What to produce: Only the text belongs in the answer: every line of the records below, transcribed exactly.

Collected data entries
<<<<
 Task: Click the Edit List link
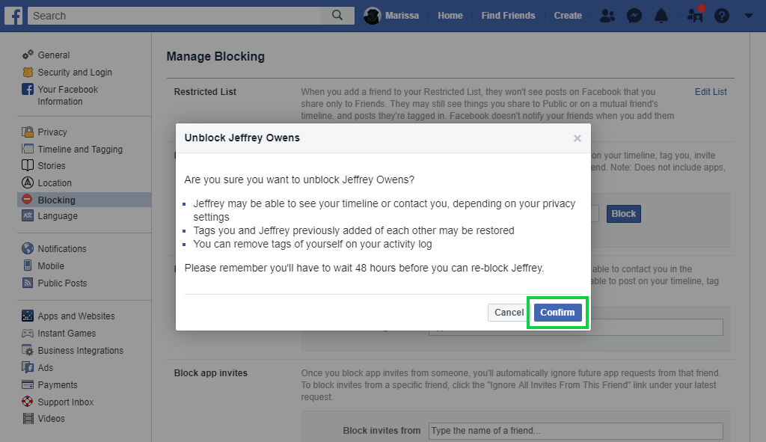[x=711, y=92]
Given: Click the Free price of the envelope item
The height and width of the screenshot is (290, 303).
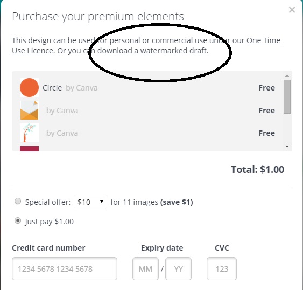Looking at the screenshot, I should pos(266,111).
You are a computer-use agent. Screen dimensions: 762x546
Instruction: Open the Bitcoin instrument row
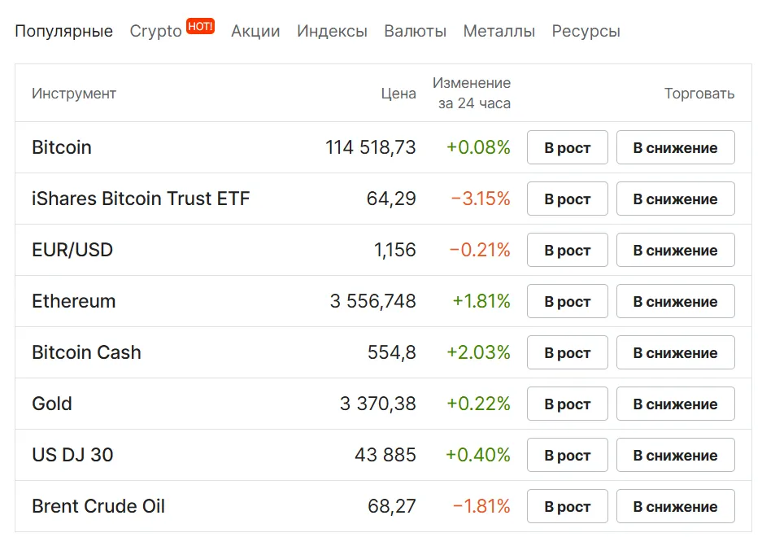[61, 147]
>>>>
Task response:
 Task: Click the Edit List link
[x=711, y=92]
Given: Click the Free price of the envelope item
The height and width of the screenshot is (290, 303).
Looking at the screenshot, I should pos(266,111).
You are a computer-use agent. Screen dimensions: 762x546
Instruction: Open the Bitcoin instrument row
[61, 147]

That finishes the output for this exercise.